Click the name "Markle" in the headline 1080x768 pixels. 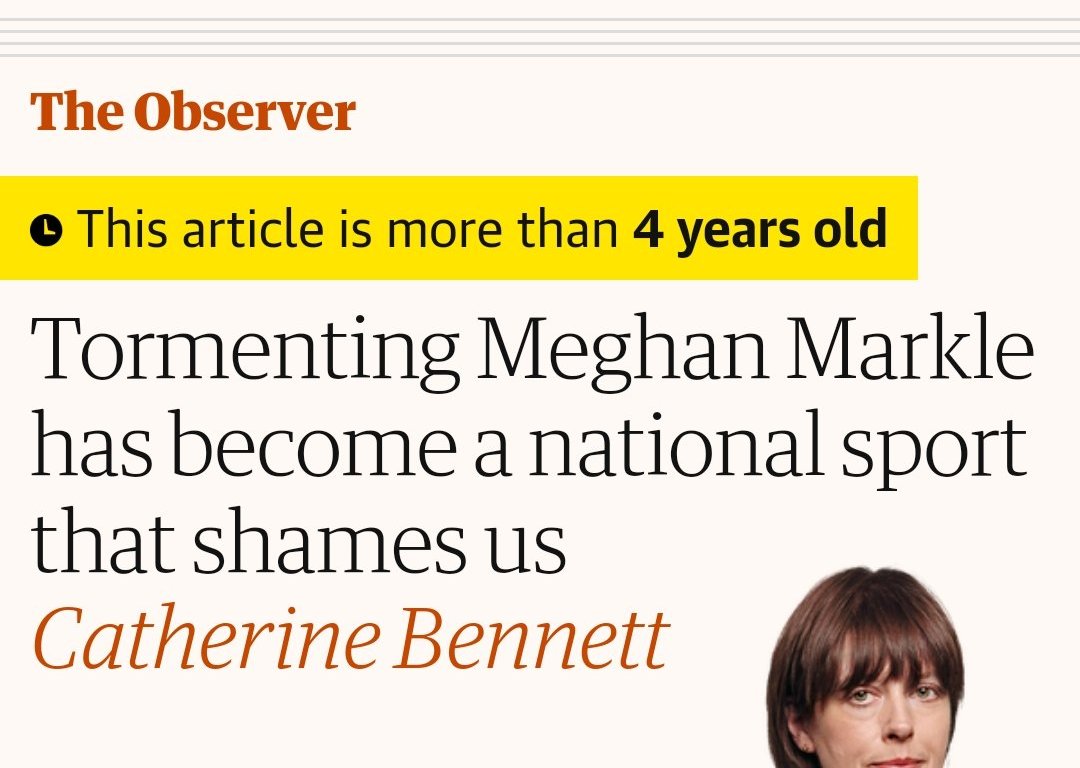912,351
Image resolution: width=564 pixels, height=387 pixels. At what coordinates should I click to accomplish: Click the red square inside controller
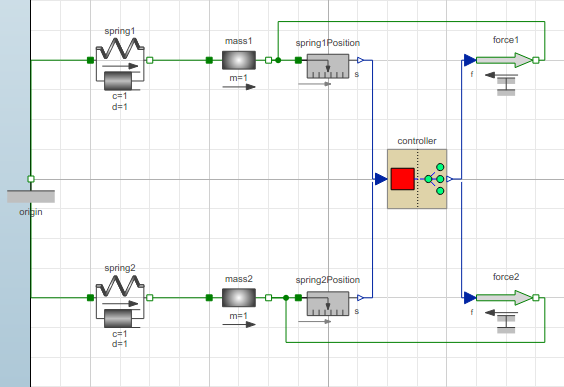tap(402, 179)
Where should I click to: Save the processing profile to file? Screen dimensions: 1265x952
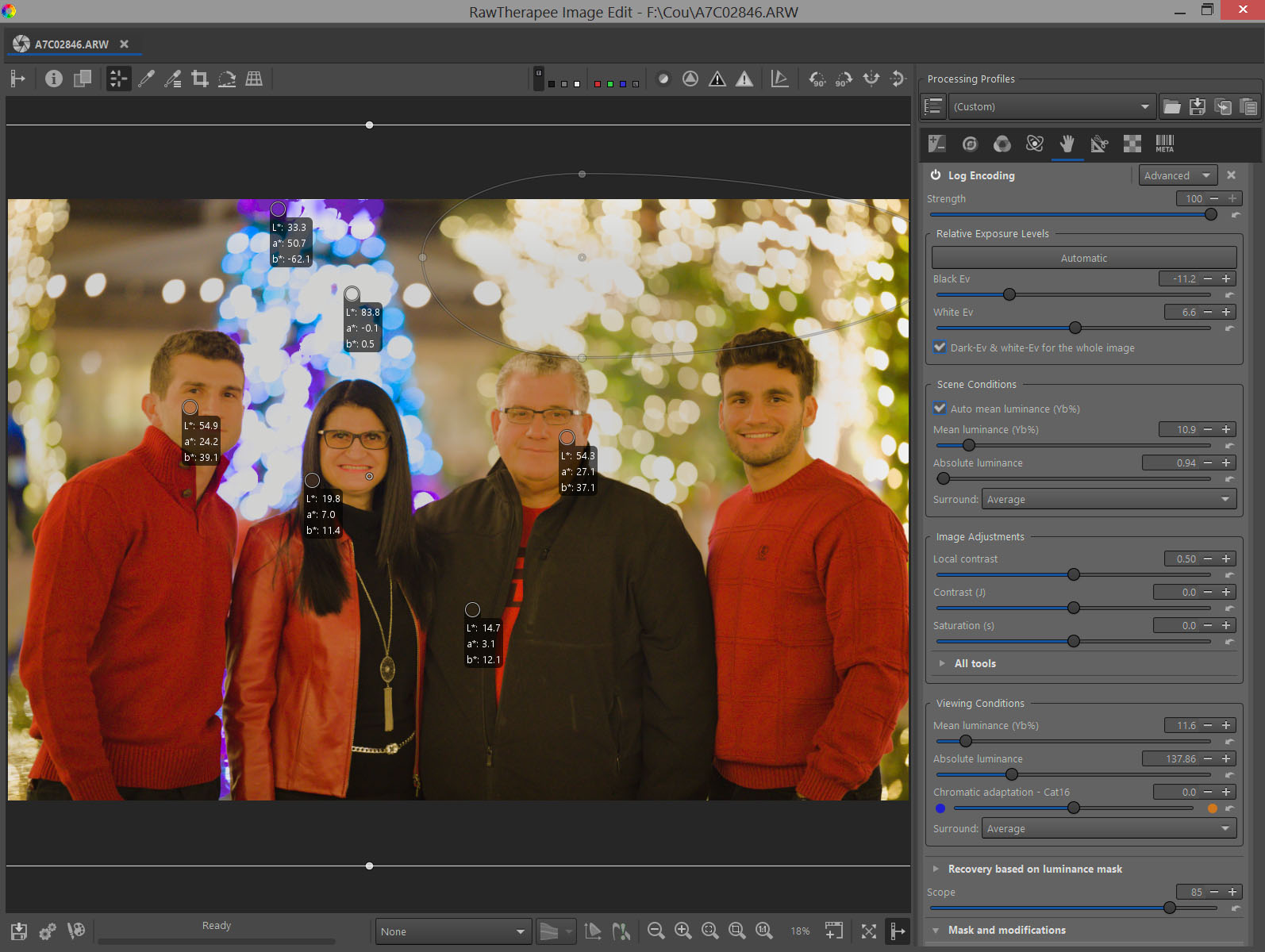pyautogui.click(x=1198, y=106)
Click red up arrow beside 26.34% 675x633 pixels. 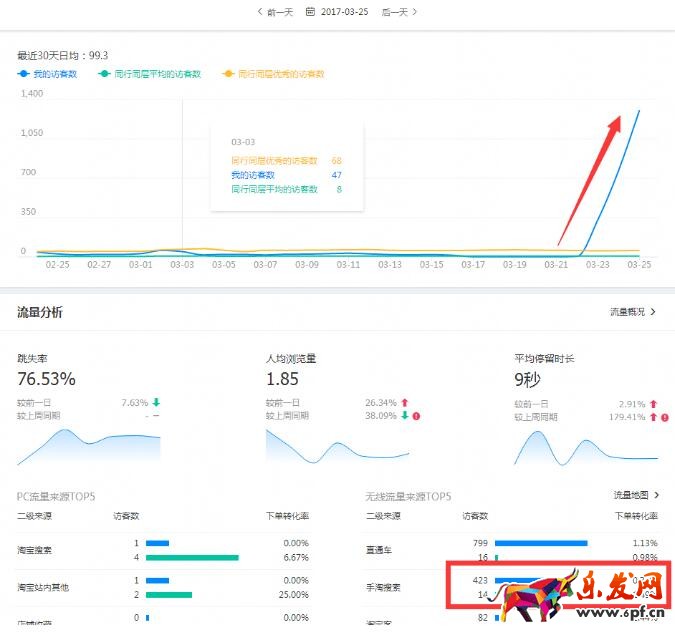404,403
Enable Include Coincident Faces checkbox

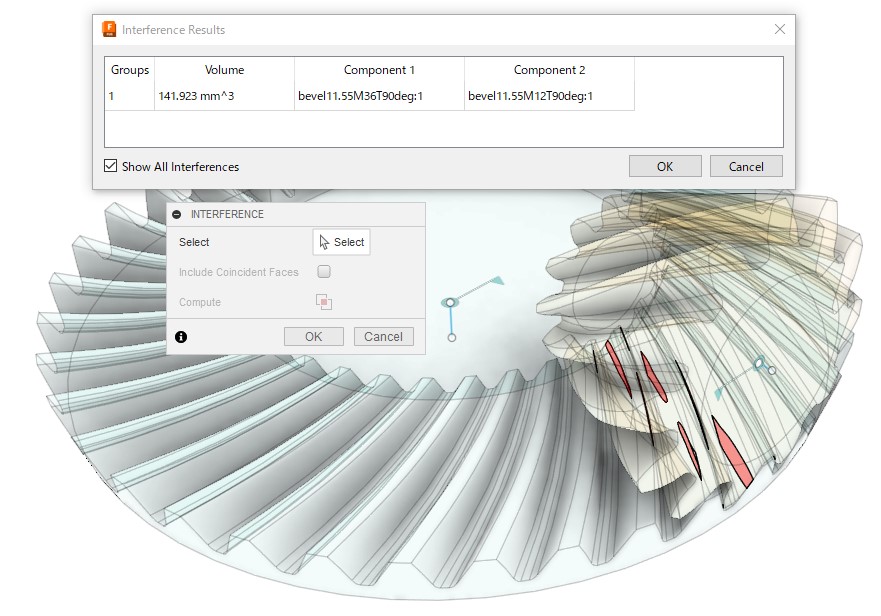coord(323,272)
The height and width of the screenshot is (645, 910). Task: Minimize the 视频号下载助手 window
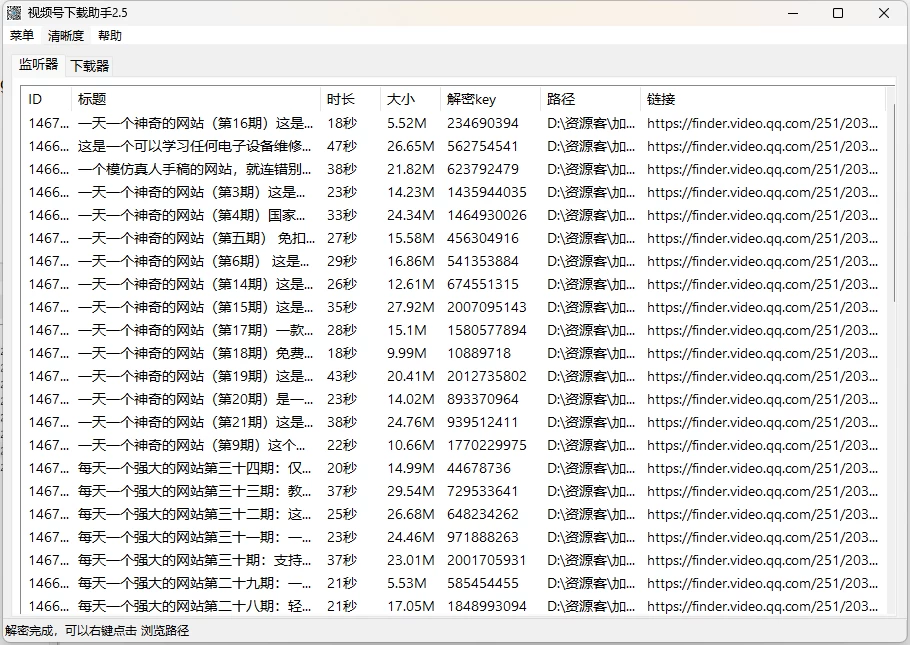(793, 13)
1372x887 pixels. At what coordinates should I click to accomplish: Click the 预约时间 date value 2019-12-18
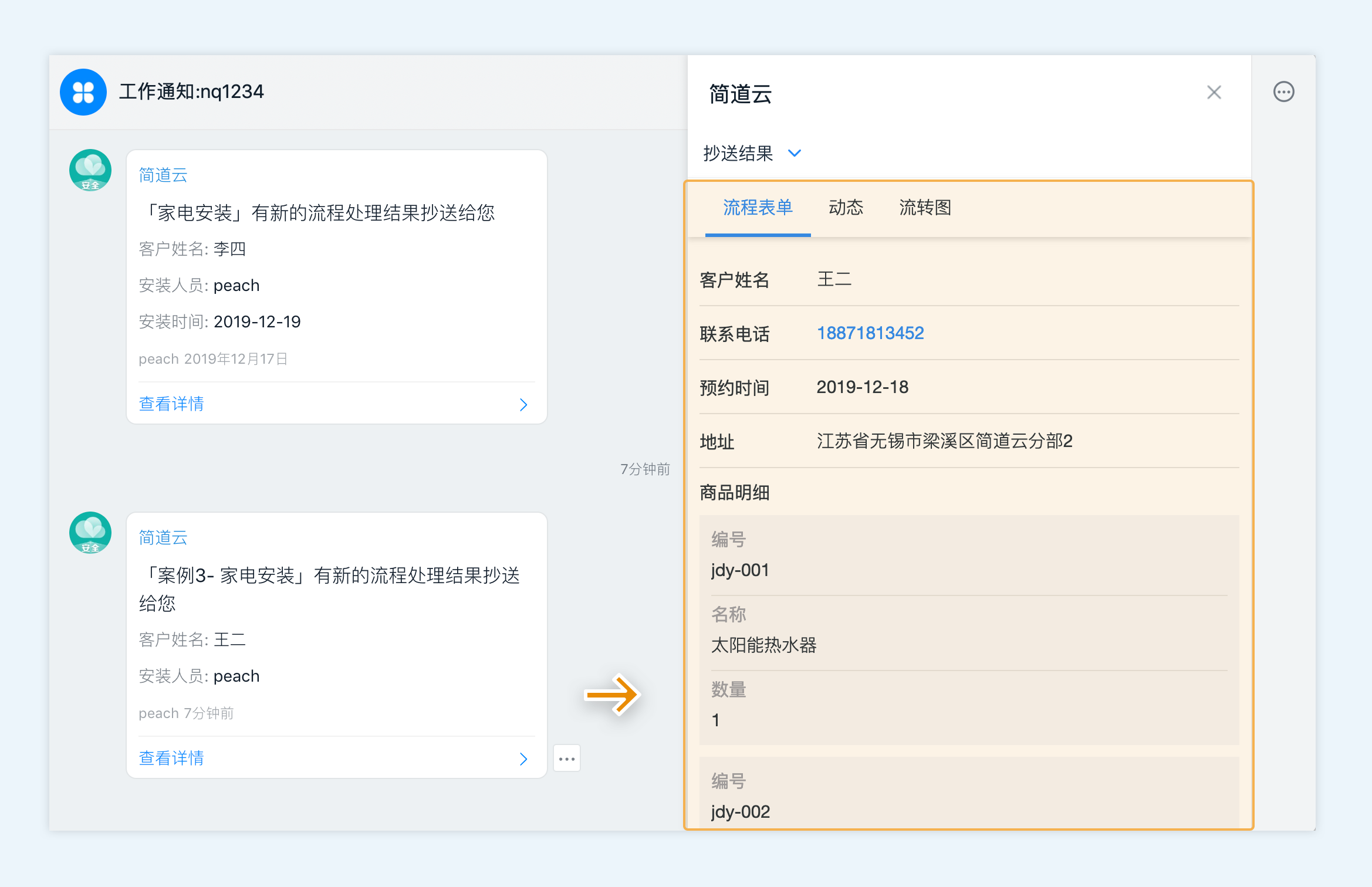[x=861, y=387]
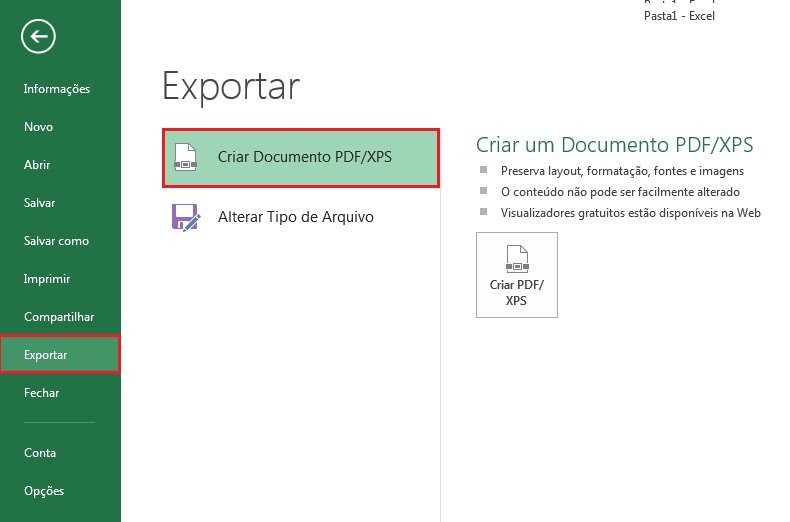
Task: Open the Abrir menu item
Action: click(x=37, y=165)
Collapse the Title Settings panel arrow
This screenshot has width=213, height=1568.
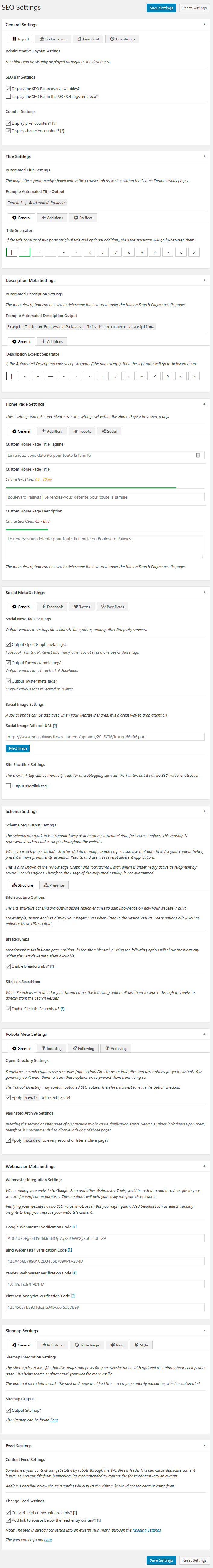204,157
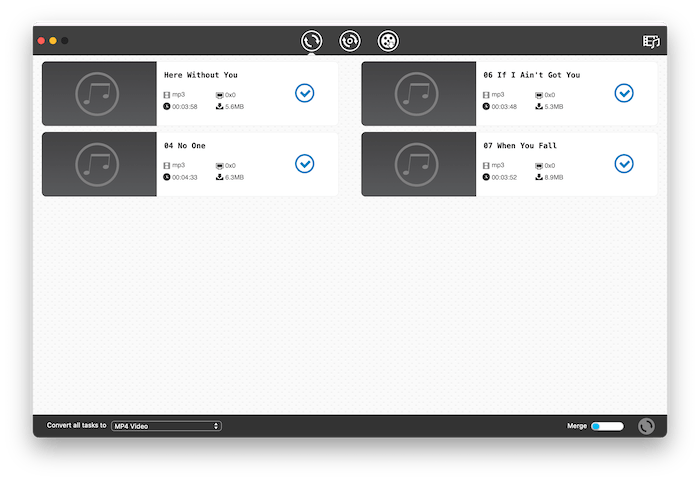Click the mp3 format icon of Here Without You

pyautogui.click(x=167, y=95)
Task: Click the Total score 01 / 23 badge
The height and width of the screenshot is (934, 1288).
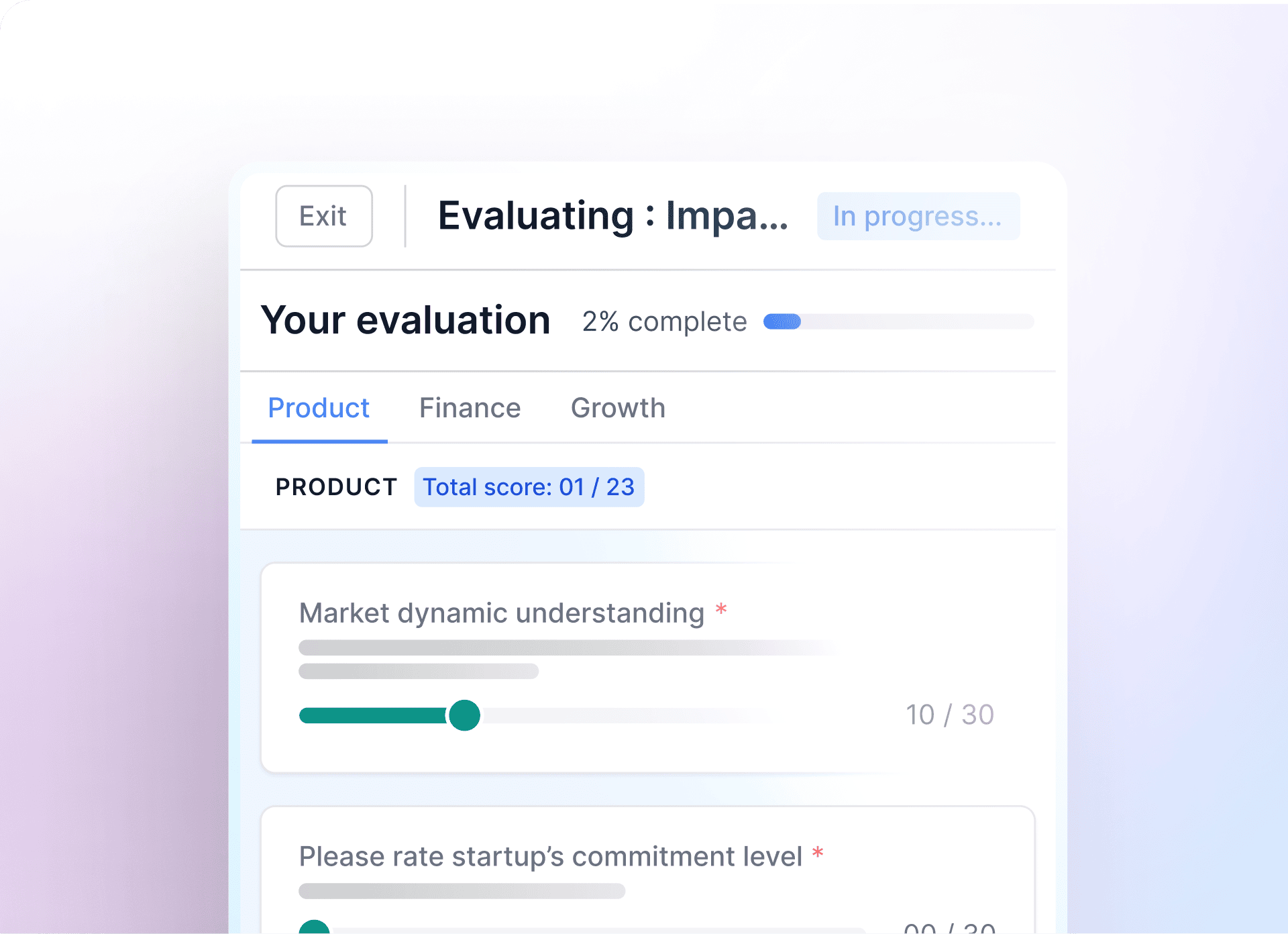Action: tap(529, 487)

----

• To do
Leaving the pictures out, transcribe word for word the lines from the one with "The height and width of the screenshot is (934, 1288)." to the end of the material above, inclusive, and nothing else.

• Exercise answer
The height and width of the screenshot is (934, 1288).
Action: tap(529, 487)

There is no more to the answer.